Bone mineral density in children with primary hyperoxaluria type I

Abstract

Background. In primary hyperoxaluria type I (PH 1), hepatic overproduction of oxalate leads to its deposition in various organ systems including bone (oxalosis). To evaluate skeletal status non-invasively in PH 1 we measured bone mineral density (BMD). Methods. Peripheral quantitative computed tomography of the distal radius was performed in 10 children with PH 1 (mean chronological age 9 ± 3.1, mean skeletal age 8.3 ± 3.0 years): seven were on conservative treatment (CT) including one patient after pre-emptive liver transplantation (PH1-CT) and three were studied with end-stage renal disease on peritoneal dialysis (PH1-ESRD).
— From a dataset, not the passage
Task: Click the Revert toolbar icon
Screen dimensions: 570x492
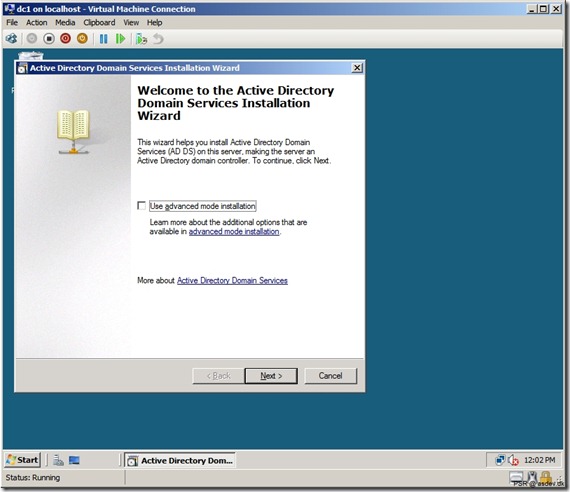Action: [158, 39]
Results. Mean trabecular bone density (TBD) was significantly increased in PH1-ESRD compared with both age-matched healthy and uraemic controls (65227 vs 168 ± 63 and 256 ± 80 mg/cm3; P < 0.002 and P < 0.007, respectively), while cortical bone density (CBD) was elevated to a lesser degree (517 ± 23 vs 348 ± 81 vs 385 ± 113 mg/cm3; P < 0.02 and P < 0.04, respectively). In PH 1, CBD and, even more so, TBD were significantly correlated with serum creatinine (r = 0.91 and r = 0.96, P < 0.0001, respectively) and plasma oxalate levels (r = 0.86 and r = 0.94, P < 0.001 and P < 0.0001, respectively). In children with PH 1 and normal glomerular function, both CBD and TBD were comparable with healthy controls. Conclusion. These preliminary data suggest that in PH 1 BMD is significantly increased in ESRD, probably due to oxalate disposal. Measurement of BMD may be a valuable and non-invasive tool in determining and monitoring oxalate burden in this disorder.